Table of Contents
Build a Collection
The DSL has access to Gale's extensive digital collections of newspapers, books, and other archival material. In this tutorial, we will focus on texts by and about an early twentieth-century scholar named Sir Aurel Stein, who travelled throughout South and Central Asia and China as an agent of the British Empire. There are many materials related to him - works by him, newspaper articles about his expeditions, etc. - available in the DSL, mostly ranging from the 1920s to the 1940 from a variety of newspapers (The London Times, Illustrated London News, The Daily Mail, The New York Times) and other digitised holdings from libraries and archives (the British Library, the Smithsonian, the American Antiquarian Society, the National Library of China).
- When you’re logged in, you will need to create your corpus (the collection of texts on which you will run statistics on and create visualizations). To access the search bar, click on Build in the top-right navigation bar.
Although you can use the search bar on the left of the page to get started with a basic search, let’s use the advanced search for a little more precision. Click on View all limiters in Advanced Search under the search bar.
-
You will arrive at the Advanced Search page.
It is structured like a library catalogue search page. You can use Boolean operators like AND, OR, and NOT to create complex search queries. Gale also automatically suggests metadata (e.g. authorship, publication date, language) from their collection as you type.
-
The build page is the first screen where you can view DSL's learning videos. Feel free to watch these as you complete these steps to get an introduction to the features available on that page.
-
Let’s search for Aurel Stein as an Author. Begin by clicking on the dropdown menu on the right of the first field.
-
Change it from Keyword to Author.
-
Then, click in the search bar and type Aurel Stein.
Once you start typing his name, if you have “Author” selected as the search field, you will see at least four different variations of his name appear.
Select the first option, “Aurel Stein K. C. I. E.”.
Note: DSL automatically suggests metadata like author names from its collections, but only if the correct field (e.g. author, keyword) is selected first. Because different databases have input Stein's name differently, there are four variations of his name and thus four different "authors" when searching. Although this is not ideal, it is common when working with data aggregated from many places. Let’s say that we want everything written by Stein, regardless of how his name appears in the various databases.
-
Because are four variations of his name and we want texts that are attributed to any of them, we will use an OR operator. Click on the left dropdown menu and select OR.
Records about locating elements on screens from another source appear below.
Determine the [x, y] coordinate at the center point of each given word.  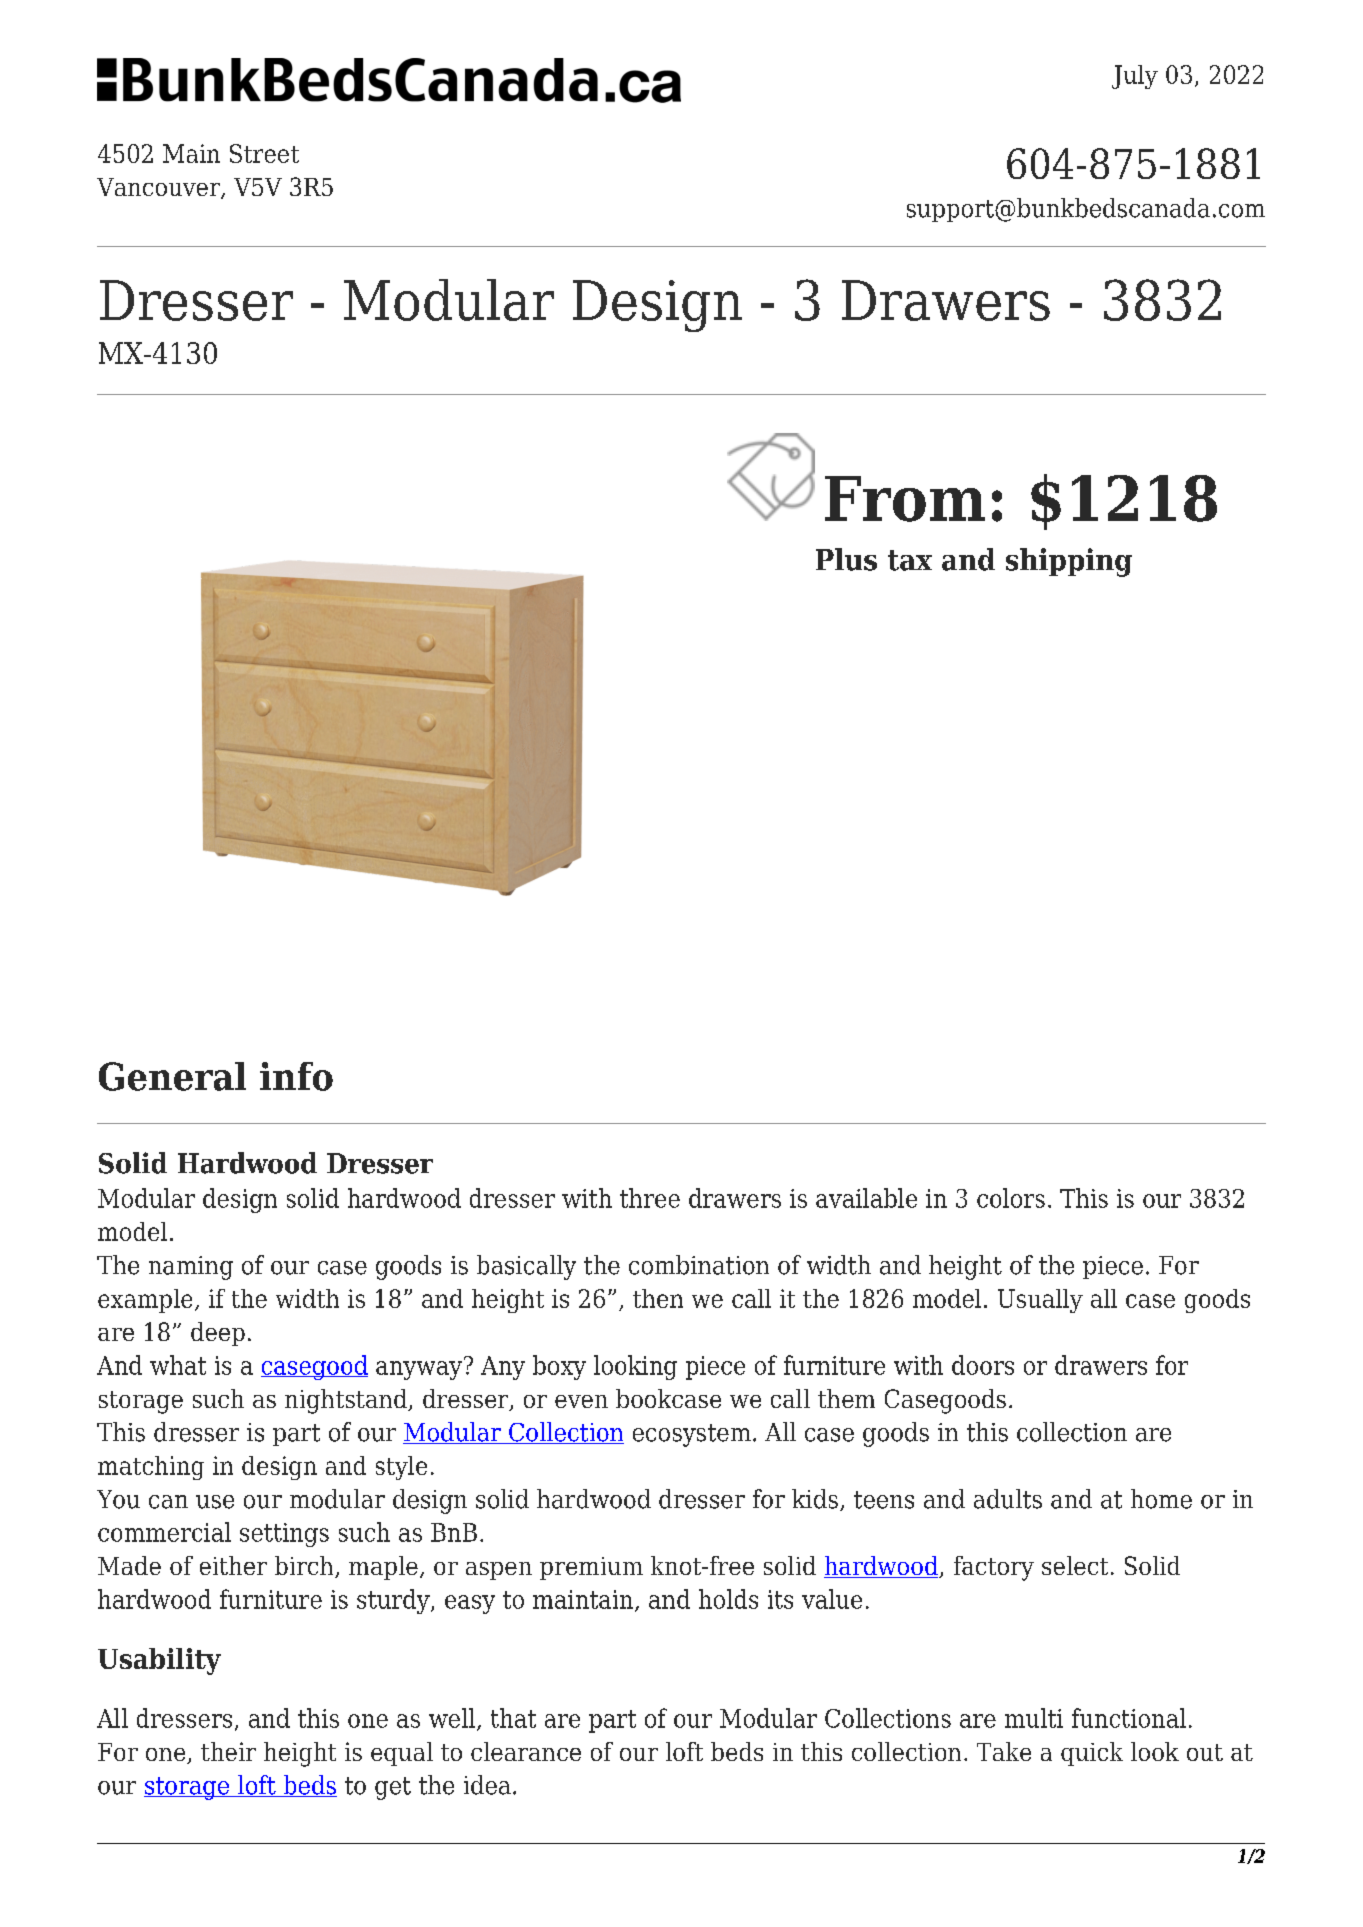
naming [191, 1268]
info [296, 1076]
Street [264, 153]
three [650, 1198]
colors [1011, 1198]
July [1135, 77]
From [905, 499]
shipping [1069, 562]
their [228, 1751]
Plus [846, 559]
Then, repeat the above steps, first changing Keyword to Author, then typing Aurel Stein, and selecting the next variation on his name.
-
Since there are four variations of his name, we need more than three search terms. Click on Add a Row at the bottom to add a fourth row.
-
Once you are done, there should be four lines joined with OR. Click Search.
-
You now see the search results page.
-
For each result, you will see its title, its author, its OCR Confidence Percentage (see the note below), and a preview of the text.
-
Additionally, there is some metadata to the right, including the year of publication and the archive, source, and type of the text.
Note: OCR refers to Optical Character Recognition. It is a process whereby a program attempts to produce machine-readable text from a scanned document. The OCR Confidence percentage is an overall score that represents Gale’s confidence in the OCR quality of a specific text.
One factor in their confidence level is the specific OCR algorithm used, since newer OCR algorithms typically perform more accurately than older ones. According to their documentation, over the nearly 20 years Gale has been collecting and scanning documents they have used a variety of OCR algorithms. Gale DSL currently uses Adobe Acrobat with ABBYY5 to OCR scanned documents.
The OCR Confidence percentage additionally relies on other factors, such as the condition of the original document, the quality of the scan, what kind of text is featured in the document, and whether or not there are images in a document.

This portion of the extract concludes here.